● **Work task**:
Reprint every line of the data, keeping each character intact.

------ Listed records ------

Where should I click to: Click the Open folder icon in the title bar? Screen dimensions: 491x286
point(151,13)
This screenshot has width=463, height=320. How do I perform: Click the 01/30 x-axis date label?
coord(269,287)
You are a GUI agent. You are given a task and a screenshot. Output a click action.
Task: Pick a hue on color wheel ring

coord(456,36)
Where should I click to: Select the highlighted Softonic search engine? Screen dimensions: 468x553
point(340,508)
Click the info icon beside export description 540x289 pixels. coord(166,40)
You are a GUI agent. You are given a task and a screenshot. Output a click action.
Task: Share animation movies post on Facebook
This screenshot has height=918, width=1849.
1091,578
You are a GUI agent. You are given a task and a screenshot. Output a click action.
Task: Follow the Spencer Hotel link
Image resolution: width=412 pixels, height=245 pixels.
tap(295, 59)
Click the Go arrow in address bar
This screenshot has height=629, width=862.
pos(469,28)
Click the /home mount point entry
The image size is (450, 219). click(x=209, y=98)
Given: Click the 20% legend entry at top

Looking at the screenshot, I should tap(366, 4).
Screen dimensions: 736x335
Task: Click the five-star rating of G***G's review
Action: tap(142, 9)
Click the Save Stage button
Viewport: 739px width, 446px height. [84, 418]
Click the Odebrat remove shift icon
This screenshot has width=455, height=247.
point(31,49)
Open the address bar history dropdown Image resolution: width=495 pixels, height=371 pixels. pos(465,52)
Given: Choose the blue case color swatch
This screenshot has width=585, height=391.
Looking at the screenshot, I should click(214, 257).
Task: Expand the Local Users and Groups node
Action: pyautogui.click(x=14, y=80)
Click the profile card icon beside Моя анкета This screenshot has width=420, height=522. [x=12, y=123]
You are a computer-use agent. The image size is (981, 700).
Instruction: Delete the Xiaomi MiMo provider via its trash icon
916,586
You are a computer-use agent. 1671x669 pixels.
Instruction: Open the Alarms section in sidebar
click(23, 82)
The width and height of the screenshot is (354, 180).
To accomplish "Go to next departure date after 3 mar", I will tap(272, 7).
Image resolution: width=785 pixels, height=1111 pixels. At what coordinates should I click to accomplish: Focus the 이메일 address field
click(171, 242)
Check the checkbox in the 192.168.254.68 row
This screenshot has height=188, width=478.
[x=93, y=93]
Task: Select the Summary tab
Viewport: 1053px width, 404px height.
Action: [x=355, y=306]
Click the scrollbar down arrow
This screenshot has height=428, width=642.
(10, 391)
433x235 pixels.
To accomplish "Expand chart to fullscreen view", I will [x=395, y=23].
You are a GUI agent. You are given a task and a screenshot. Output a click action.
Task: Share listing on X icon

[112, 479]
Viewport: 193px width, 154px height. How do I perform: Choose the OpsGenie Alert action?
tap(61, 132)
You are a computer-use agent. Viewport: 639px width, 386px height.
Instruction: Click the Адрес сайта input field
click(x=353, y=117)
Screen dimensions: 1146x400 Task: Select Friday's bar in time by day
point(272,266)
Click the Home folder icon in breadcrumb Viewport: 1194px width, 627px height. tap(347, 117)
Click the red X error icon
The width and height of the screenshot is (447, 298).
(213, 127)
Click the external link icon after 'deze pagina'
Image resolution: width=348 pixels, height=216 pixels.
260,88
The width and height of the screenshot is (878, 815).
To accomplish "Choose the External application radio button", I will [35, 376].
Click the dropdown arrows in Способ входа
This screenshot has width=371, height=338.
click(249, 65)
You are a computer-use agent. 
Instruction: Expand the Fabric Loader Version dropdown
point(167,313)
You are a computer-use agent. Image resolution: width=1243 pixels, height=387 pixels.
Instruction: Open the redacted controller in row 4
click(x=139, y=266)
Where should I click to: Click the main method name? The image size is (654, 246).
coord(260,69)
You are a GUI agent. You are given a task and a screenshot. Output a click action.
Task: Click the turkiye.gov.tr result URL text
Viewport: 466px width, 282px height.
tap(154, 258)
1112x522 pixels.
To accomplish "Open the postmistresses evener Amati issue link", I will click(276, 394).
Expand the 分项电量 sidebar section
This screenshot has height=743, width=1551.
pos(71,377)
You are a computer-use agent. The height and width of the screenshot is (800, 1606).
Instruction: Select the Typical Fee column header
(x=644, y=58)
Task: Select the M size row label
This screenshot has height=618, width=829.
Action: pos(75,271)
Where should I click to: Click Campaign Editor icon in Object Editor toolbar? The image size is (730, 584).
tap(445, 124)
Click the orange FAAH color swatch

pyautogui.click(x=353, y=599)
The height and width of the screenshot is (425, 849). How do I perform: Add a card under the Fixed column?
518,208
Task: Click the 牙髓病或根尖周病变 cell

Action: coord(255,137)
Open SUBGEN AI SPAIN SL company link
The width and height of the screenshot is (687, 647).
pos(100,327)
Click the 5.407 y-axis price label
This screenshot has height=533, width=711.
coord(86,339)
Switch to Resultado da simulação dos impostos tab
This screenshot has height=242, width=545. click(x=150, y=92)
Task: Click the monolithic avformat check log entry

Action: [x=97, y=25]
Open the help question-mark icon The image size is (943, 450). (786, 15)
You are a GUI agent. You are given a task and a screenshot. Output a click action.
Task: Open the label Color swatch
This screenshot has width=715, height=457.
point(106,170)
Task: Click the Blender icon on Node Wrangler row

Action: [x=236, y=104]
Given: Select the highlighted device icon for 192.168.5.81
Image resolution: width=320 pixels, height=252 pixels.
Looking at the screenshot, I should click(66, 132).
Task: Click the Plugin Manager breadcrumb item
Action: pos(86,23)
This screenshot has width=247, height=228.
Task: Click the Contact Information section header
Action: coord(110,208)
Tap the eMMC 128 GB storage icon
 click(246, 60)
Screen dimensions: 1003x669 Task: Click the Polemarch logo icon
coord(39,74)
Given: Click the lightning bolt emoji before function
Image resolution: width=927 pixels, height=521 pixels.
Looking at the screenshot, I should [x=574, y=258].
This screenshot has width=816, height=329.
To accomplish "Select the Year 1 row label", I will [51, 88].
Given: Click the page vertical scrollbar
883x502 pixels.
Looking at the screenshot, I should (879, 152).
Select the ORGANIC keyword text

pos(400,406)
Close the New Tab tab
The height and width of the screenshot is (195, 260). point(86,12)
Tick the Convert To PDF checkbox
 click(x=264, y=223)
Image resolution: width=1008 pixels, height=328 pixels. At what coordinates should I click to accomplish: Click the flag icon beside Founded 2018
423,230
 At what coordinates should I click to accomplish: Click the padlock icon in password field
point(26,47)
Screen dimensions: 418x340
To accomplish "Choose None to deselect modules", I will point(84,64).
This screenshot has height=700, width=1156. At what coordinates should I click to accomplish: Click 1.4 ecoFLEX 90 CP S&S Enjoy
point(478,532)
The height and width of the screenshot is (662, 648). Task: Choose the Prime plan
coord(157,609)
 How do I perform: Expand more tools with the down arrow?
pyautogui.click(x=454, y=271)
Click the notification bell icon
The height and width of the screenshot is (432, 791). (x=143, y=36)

------

● **Your response**:
Where should I click to: Click the Open folder icon in the title bar? Screen dimensions: 491x286
point(151,13)
This screenshot has width=463, height=320. How do I perform: Click the 01/30 x-axis date label?
coord(269,287)
You are a GUI agent. You are given a task and a screenshot. Output a click action.
Task: Pick a hue on color wheel ring

coord(456,36)
Where should I click to: Select the highlighted Softonic search engine? Screen dimensions: 468x553
point(340,508)
Click the info icon beside export description 540x289 pixels. coord(166,40)
You are a GUI agent. You are given a task and a screenshot. Output a click action.
Task: Share animation movies post on Facebook
This screenshot has height=918, width=1849.
1091,578
You are a GUI agent. You are given a task and a screenshot. Output a click action.
Task: Follow the Spencer Hotel link
Image resolution: width=412 pixels, height=245 pixels.
tap(295, 59)
Click the Go arrow in address bar
This screenshot has height=629, width=862.
pos(469,28)
Click the /home mount point entry
The image size is (450, 219). click(x=209, y=98)
Given: Click the 20% legend entry at top

Looking at the screenshot, I should tap(366, 4).
Screen dimensions: 736x335
Task: Click the five-star rating of G***G's review
Action: tap(142, 9)
Click the Save Stage button
Viewport: 739px width, 446px height. [84, 418]
Click the Odebrat remove shift icon
This screenshot has width=455, height=247.
point(31,49)
Open the address bar history dropdown Image resolution: width=495 pixels, height=371 pixels. pos(465,52)
Given: Choose the blue case color swatch
This screenshot has width=585, height=391.
Looking at the screenshot, I should click(214, 257).
Task: Expand the Local Users and Groups node
Action: pyautogui.click(x=14, y=80)
Click the profile card icon beside Моя анкета This screenshot has width=420, height=522. [x=12, y=123]
You are a computer-use agent. The image size is (981, 700).
Instruction: Delete the Xiaomi MiMo provider via its trash icon
916,586
You are a computer-use agent. 1671x669 pixels.
Instruction: Open the Alarms section in sidebar
click(23, 82)
The width and height of the screenshot is (354, 180).
To accomplish "Go to next departure date after 3 mar", I will tap(272, 7).
Image resolution: width=785 pixels, height=1111 pixels. At what coordinates should I click to accomplish: Focus the 이메일 address field
click(171, 242)
Check the checkbox in the 192.168.254.68 row
This screenshot has height=188, width=478.
[x=93, y=93]
Task: Select the Summary tab
Viewport: 1053px width, 404px height.
Action: [x=355, y=306]
Click the scrollbar down arrow
This screenshot has height=428, width=642.
(10, 391)
433x235 pixels.
To accomplish "Expand chart to fullscreen view", I will [x=395, y=23].
You are a GUI agent. You are given a task and a screenshot. Output a click action.
Task: Share listing on X icon

[112, 479]
Viewport: 193px width, 154px height. How do I perform: Choose the OpsGenie Alert action?
tap(61, 132)
You are a computer-use agent. Viewport: 639px width, 386px height.
Instruction: Click the Адрес сайта input field
click(x=353, y=117)
Screen dimensions: 1146x400 Task: Select Friday's bar in time by day
point(272,266)
Click the Home folder icon in breadcrumb Viewport: 1194px width, 627px height. tap(347, 117)
Click the red X error icon
The width and height of the screenshot is (447, 298).
(213, 127)
Click the external link icon after 'deze pagina'
Image resolution: width=348 pixels, height=216 pixels.
260,88
The width and height of the screenshot is (878, 815).
To accomplish "Choose the External application radio button", I will [35, 376].
Click the dropdown arrows in Способ входа
This screenshot has width=371, height=338.
click(249, 65)
You are a computer-use agent. 
Instruction: Expand the Fabric Loader Version dropdown
point(167,313)
You are a computer-use agent. Image resolution: width=1243 pixels, height=387 pixels.
Instruction: Open the redacted controller in row 4
click(x=139, y=266)
Where should I click to: Click the main method name? The image size is (654, 246).
coord(260,69)
You are a GUI agent. You are given a task and a screenshot. Output a click action.
Task: Click the turkiye.gov.tr result URL text
Viewport: 466px width, 282px height.
tap(154, 258)
1112x522 pixels.
To accomplish "Open the postmistresses evener Amati issue link", I will click(276, 394).
Expand the 分项电量 sidebar section
This screenshot has height=743, width=1551.
pos(71,377)
You are a computer-use agent. The height and width of the screenshot is (800, 1606).
Instruction: Select the Typical Fee column header
(x=644, y=58)
Task: Select the M size row label
This screenshot has height=618, width=829.
Action: pos(75,271)
Where should I click to: Click Campaign Editor icon in Object Editor toolbar? The image size is (730, 584).
tap(445, 124)
Click the orange FAAH color swatch

pyautogui.click(x=353, y=599)
The height and width of the screenshot is (425, 849). How do I perform: Add a card under the Fixed column?
518,208
Task: Click the 牙髓病或根尖周病变 cell

Action: coord(255,137)
Open SUBGEN AI SPAIN SL company link
The width and height of the screenshot is (687, 647).
pos(100,327)
Click the 5.407 y-axis price label
This screenshot has height=533, width=711.
coord(86,339)
Switch to Resultado da simulação dos impostos tab
This screenshot has height=242, width=545. click(x=150, y=92)
Task: Click the monolithic avformat check log entry

Action: [x=97, y=25]
Open the help question-mark icon The image size is (943, 450). (786, 15)
You are a GUI agent. You are given a task and a screenshot. Output a click action.
Task: Open the label Color swatch
This screenshot has width=715, height=457.
point(106,170)
Task: Click the Blender icon on Node Wrangler row

Action: [x=236, y=104]
Given: Select the highlighted device icon for 192.168.5.81
Image resolution: width=320 pixels, height=252 pixels.
Looking at the screenshot, I should click(66, 132).
Task: Click the Plugin Manager breadcrumb item
Action: pos(86,23)
This screenshot has width=247, height=228.
Task: Click the Contact Information section header
Action: coord(110,208)
Tap the eMMC 128 GB storage icon
 click(246, 60)
Screen dimensions: 1003x669 Task: Click the Polemarch logo icon
coord(39,74)
Given: Click the lightning bolt emoji before function
Image resolution: width=927 pixels, height=521 pixels.
Looking at the screenshot, I should [x=574, y=258].
This screenshot has width=816, height=329.
To accomplish "Select the Year 1 row label", I will [51, 88].
Given: Click the page vertical scrollbar
883x502 pixels.
Looking at the screenshot, I should (879, 152).
Select the ORGANIC keyword text

pos(400,406)
Close the New Tab tab
The height and width of the screenshot is (195, 260). point(86,12)
Tick the Convert To PDF checkbox
 click(x=264, y=223)
Image resolution: width=1008 pixels, height=328 pixels. At what coordinates should I click to accomplish: Click the flag icon beside Founded 2018
423,230
 At what coordinates should I click to accomplish: Click the padlock icon in password field
point(26,47)
Screen dimensions: 418x340
To accomplish "Choose None to deselect modules", I will point(84,64).
This screenshot has height=700, width=1156. At what coordinates should I click to accomplish: Click 1.4 ecoFLEX 90 CP S&S Enjoy
point(478,532)
The height and width of the screenshot is (662, 648). Task: Choose the Prime plan
coord(157,609)
 How do I perform: Expand more tools with the down arrow?
pyautogui.click(x=454, y=271)
Click the notification bell icon
The height and width of the screenshot is (432, 791). (x=143, y=36)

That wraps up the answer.